Audiência revela bastidores da briga entre os grupos de comunicação

A audiência pública realizada pela Comissão de Educação do Senado para discutir o programa do governo de ajuda à mídia teve um mérito, que foi o de trazer à luz um debate que até então estava sendo travado nos gabinetes. O BNDES garantiu aos senadores que vai encaminhar imediatamente uma cópia do projeto que está sendo desenhado pelo banco ao Senado, para conhecimento público. Mas a audiência serviu também para mostrar alguns pontos sutis da briga entre as empresas de comunicação e de suas estratégias.
Johnny Saad, presidente do grupo Bandeirantes, insinuou em sua fala que alguns grupos têm financiamento cuja origem não é conhecida. "Alguns grupos não têm dívidas, outros não precisam de financiamento porque têm outras fontes de recursos, que aliás precisamos saber quais são". Pode ter sido uma referência, indireta, à relação entre grupos religiosos e emissoras de televisão, já criticada por Saad em entrevista à PAY-TV e à revista Tela Viva em fevereiro. O presidente da Bandeirantes defende que dinheiro "de caridade" não seja usado em atividades econômicas que visam o lucro sem que passem a pagar importos por isso.
Já o senador Hélio Costa (PMDB/MG) colocou em uma de suas intervenções que quando se fala de dívida dos grupos de comunicação não se deve pensar apenas em dívidas contraídas em dólar. "Há grupos que devem R$ 200 milhões ao INSS e que têm quase 100 anos para pagar essa dívida pelo Refis", declarou, provavelmente referindo-se a uma suposta dívida da Record. Hélio Costa também repetiu o discurso da Globo, que se mostra preocupada com o avanço das empresas de telecomunicações sobre o setor de comunicação social.
Já as emissoras que são contrárias ao projeto do BNDES da forma como está colocado (SBT, Record e Rede TV) não escondem que a estratégia é usar a crise financeira para crescerem. Mas insistem que o dinheiro público não vá para pagamentos de dívida, o que favoreceria Globo e Bandeirantes, as mais endividadas.
Fontes próximas às negociações reconhecem que o programa de ajuda às empresas de comunicação é o projeto mais complicado que o BNDES precisou desenvolver em toda a sua história.
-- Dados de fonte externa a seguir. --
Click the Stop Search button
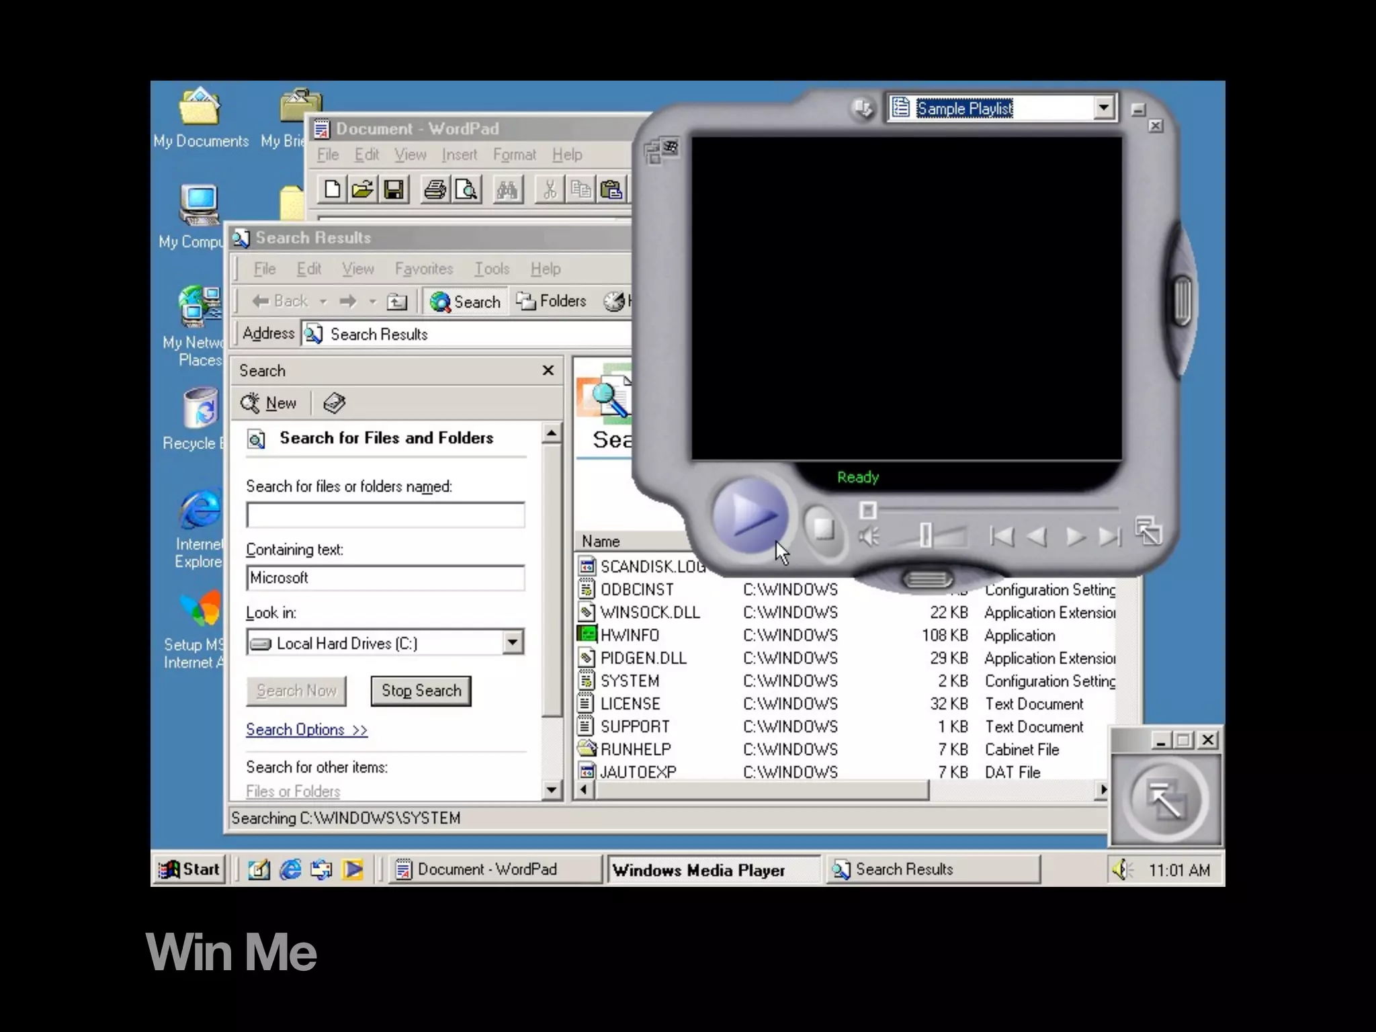Image resolution: width=1376 pixels, height=1032 pixels. 421,691
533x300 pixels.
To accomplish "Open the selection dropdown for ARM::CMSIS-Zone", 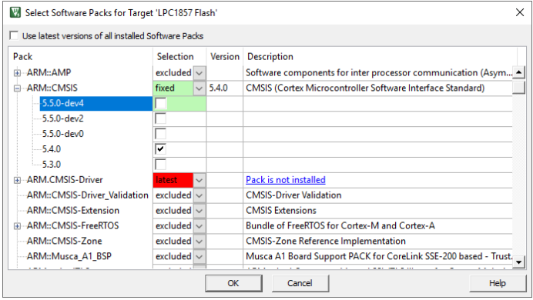I will (199, 242).
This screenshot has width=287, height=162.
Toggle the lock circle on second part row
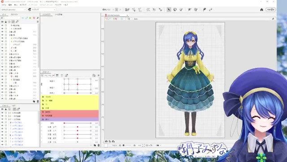click(x=6, y=29)
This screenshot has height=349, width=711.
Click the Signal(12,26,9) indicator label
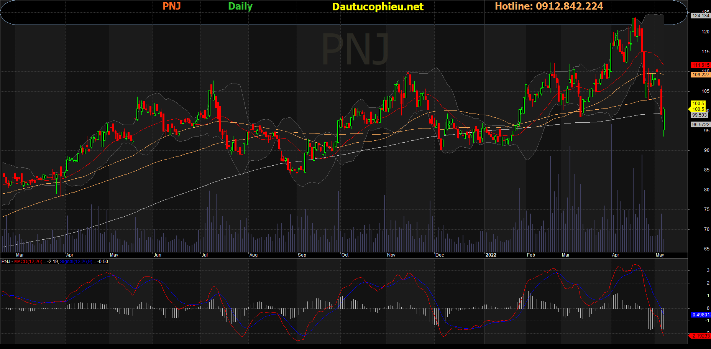click(76, 262)
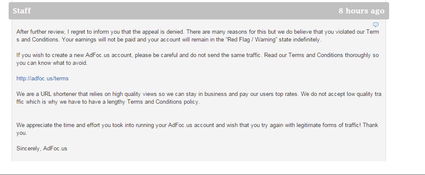The height and width of the screenshot is (175, 425).
Task: Open the http://adfoc.us/terms link
Action: click(42, 79)
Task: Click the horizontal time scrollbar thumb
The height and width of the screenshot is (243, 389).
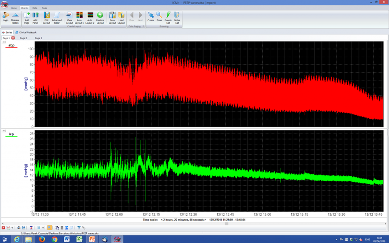Action: point(226,224)
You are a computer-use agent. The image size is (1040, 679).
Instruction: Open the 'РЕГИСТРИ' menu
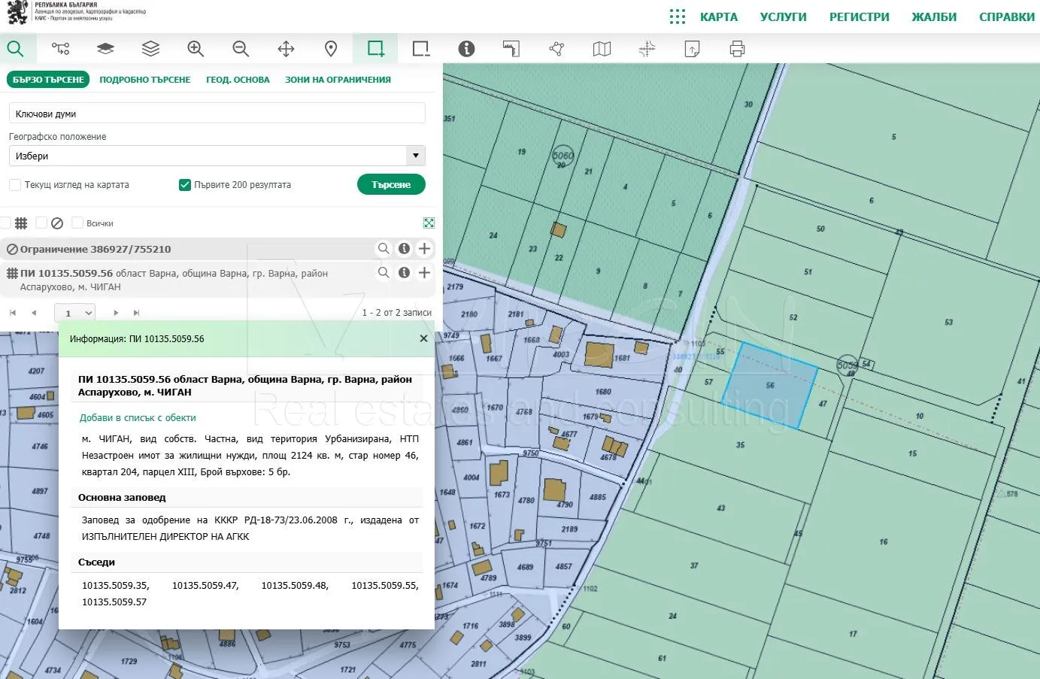pyautogui.click(x=859, y=17)
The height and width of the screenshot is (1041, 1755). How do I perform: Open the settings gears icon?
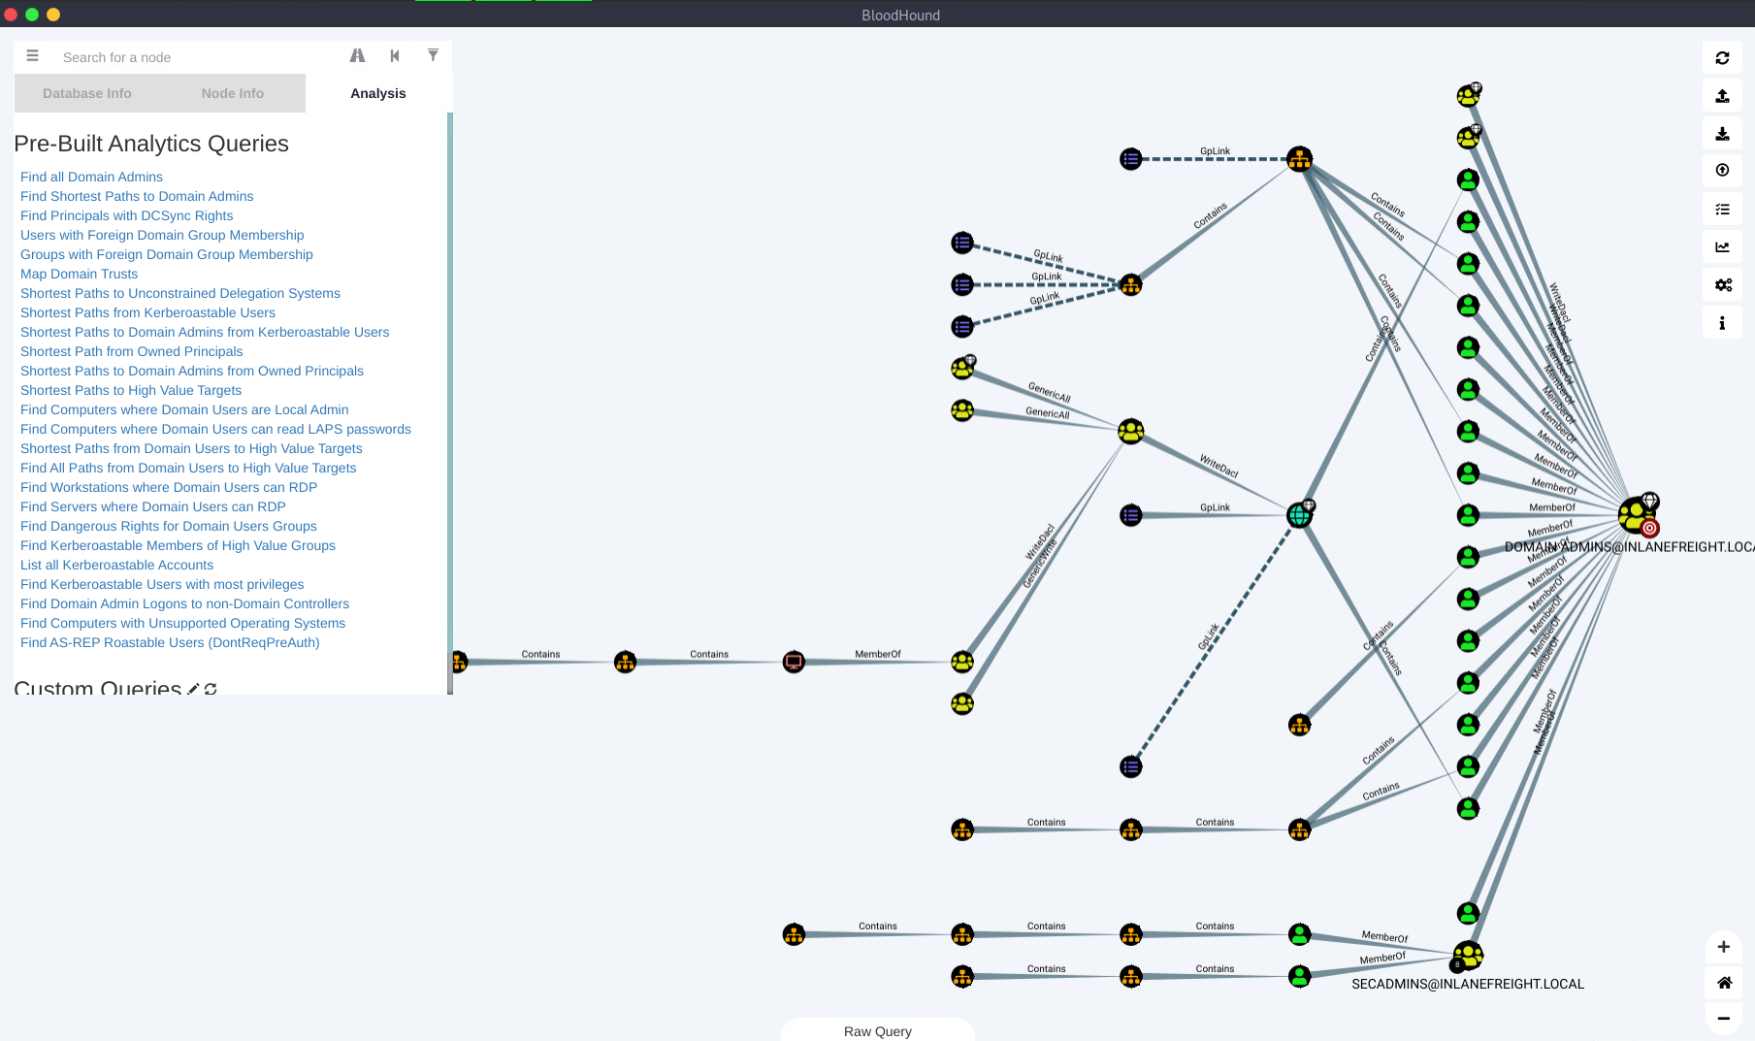coord(1722,285)
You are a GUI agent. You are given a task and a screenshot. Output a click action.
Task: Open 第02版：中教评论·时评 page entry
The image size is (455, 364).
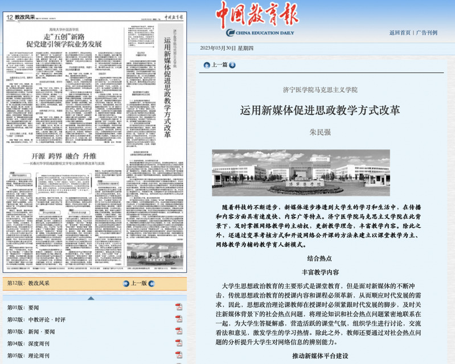point(36,320)
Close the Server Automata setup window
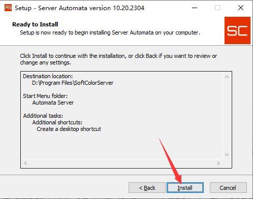 point(241,8)
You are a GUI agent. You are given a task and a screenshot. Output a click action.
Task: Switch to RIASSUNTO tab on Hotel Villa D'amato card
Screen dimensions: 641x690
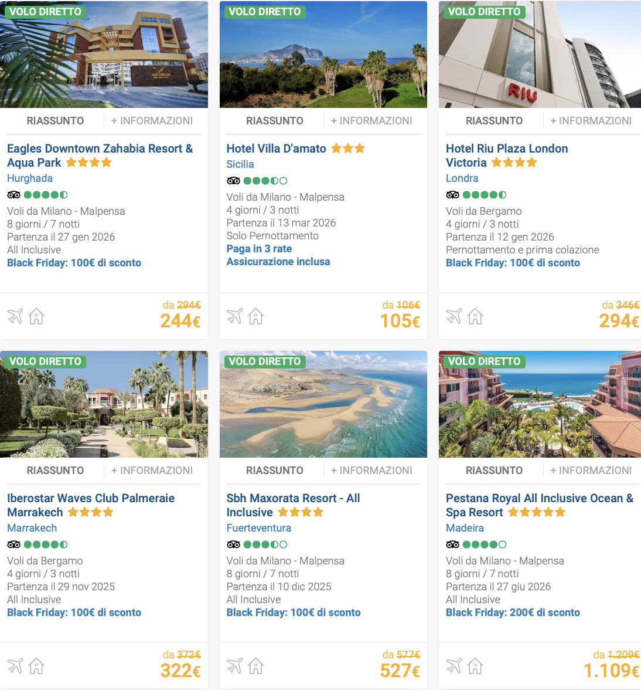[x=274, y=120]
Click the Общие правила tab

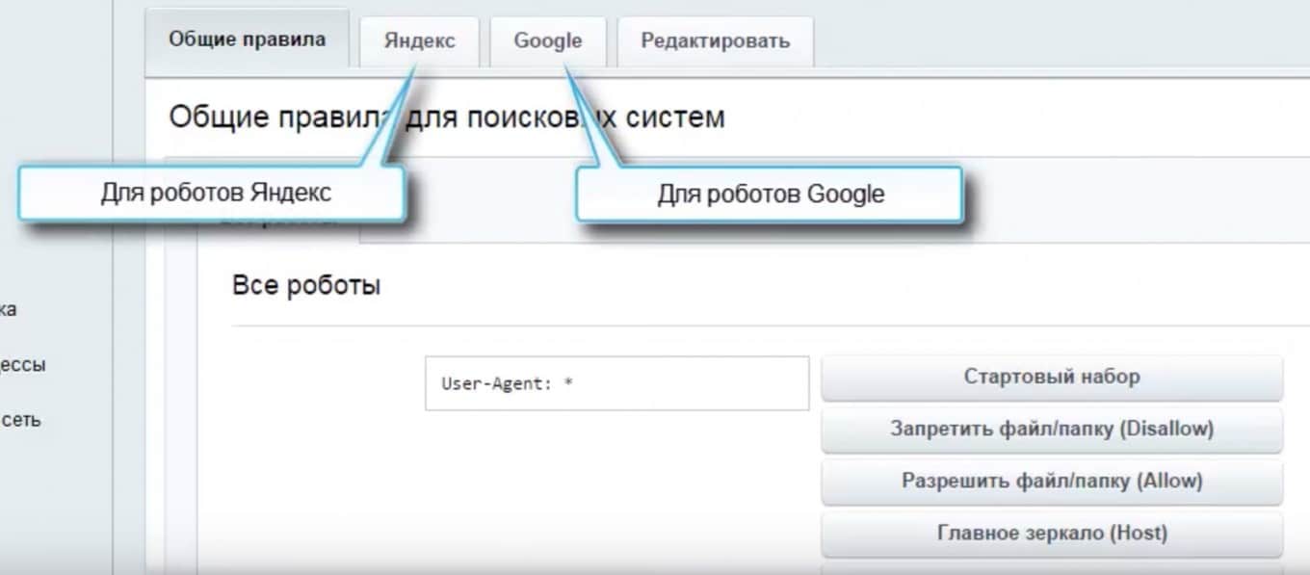click(x=247, y=40)
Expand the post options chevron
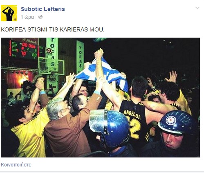 coord(197,8)
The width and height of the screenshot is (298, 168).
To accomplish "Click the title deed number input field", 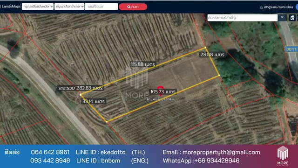I will coord(102,7).
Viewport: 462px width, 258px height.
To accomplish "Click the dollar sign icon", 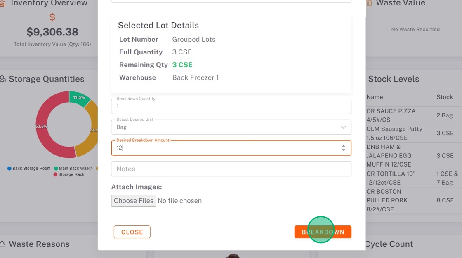I will point(52,17).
Ressaltam que muitas regras do banco não são compatíveis com os pleitos das empresas de comunicação, mas que, por enquanto, a pressão política para que o programa saia não existe.
Darc Costa, vice-presidente do BNDES, fez questão de ressaltar que há uma preocupação verdadeiramente técnica e estratégica do BNDES em relação à questão, que a disposição de tratar as empresas de comunicação vem desde antes da apresentação de uma proposta formal de ajuda, feita pela Abert, Aner e ANJ, e que as ferramentas usadas serão as mais transparentes possíveis.

Ameaça fatal

Um último, mas extremamente relevante detalhe da audiência pôde ser percebido na fala de Evandro Guimarães, vice-presidente das Organizações Globo. Ele ressaltou em vários momentos o esforço produtivo da Globo, a capacidade de exportação de conteúdo, a valorização de autores nacionais entre outros feitos. "A Globo é viciada em trabalhar com brasileiros, para brasileiros", disse em tom emocionado, ao responder a uma colocação do senador Hélio Costa, que perguntou por que razão a Globo não havia vendido 30% de seu capital para empresas estrangeiras. "Não vendemos porque entendemos que existem salvaguardas sérias que exigem que o controle do conteúdo permaneça nas mãos de brasileiros. Defendemos isso. Não há hipótese de vendermos participação a empresas que não tenham interesse nacional. Isso só será feito em caso fatal", disse Guimarães. Depois de todas as colocações sobre a importância estratégica do setor de comunicação, essa colocação do representante da Globo soou como um recado.